Directions: As soon as the line containing "You are a GUI" appears in the material below, start returning lines exactly, and end with the line containing "Screen dimensions: 645x809".

Data shown:

====================

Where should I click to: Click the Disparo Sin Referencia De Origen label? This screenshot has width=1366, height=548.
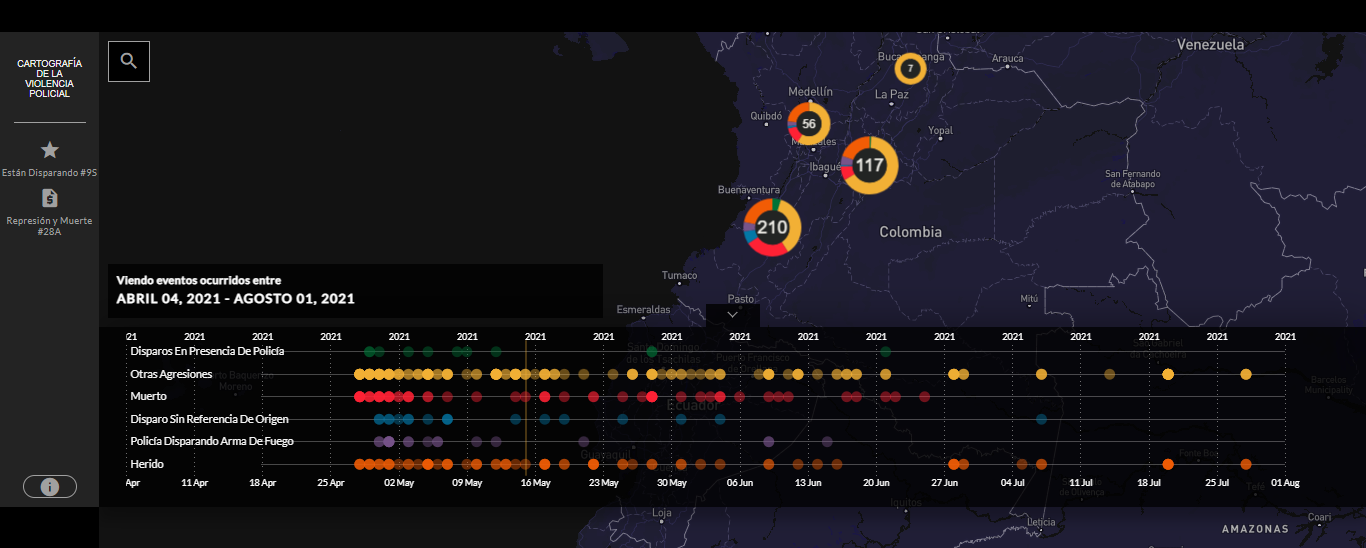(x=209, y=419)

====================

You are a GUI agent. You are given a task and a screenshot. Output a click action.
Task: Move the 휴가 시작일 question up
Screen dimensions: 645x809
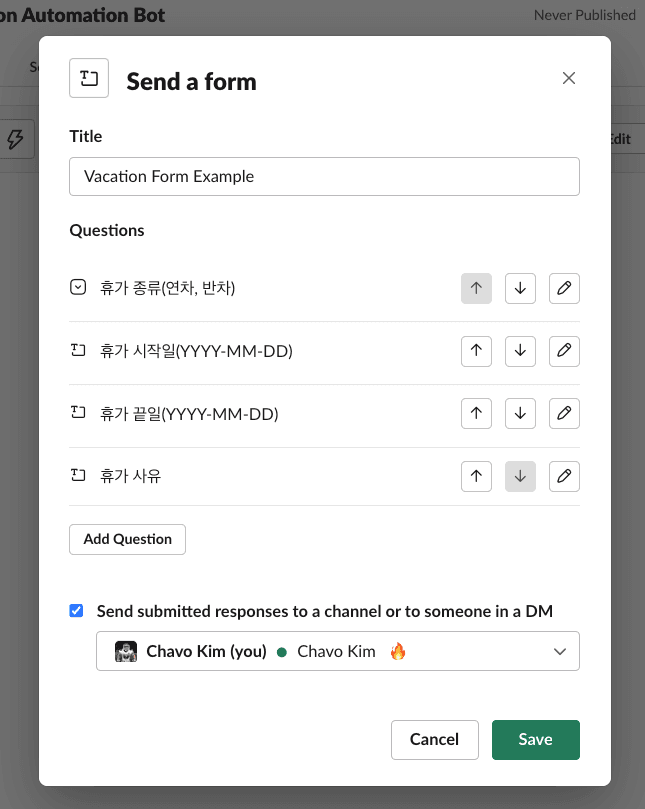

====================

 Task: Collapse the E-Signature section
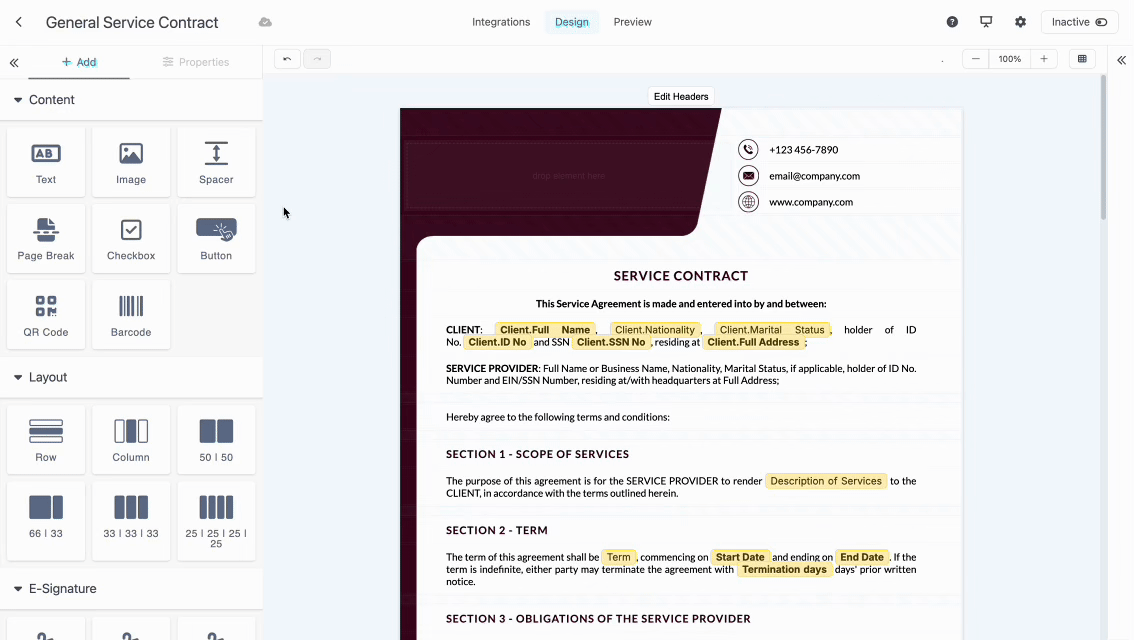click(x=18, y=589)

====================

Result:
You are a GUI agent. You are given a task and a screenshot. Output a click action.
Task: Move the 휴가 시작일 question up
Screen dimensions: 645x809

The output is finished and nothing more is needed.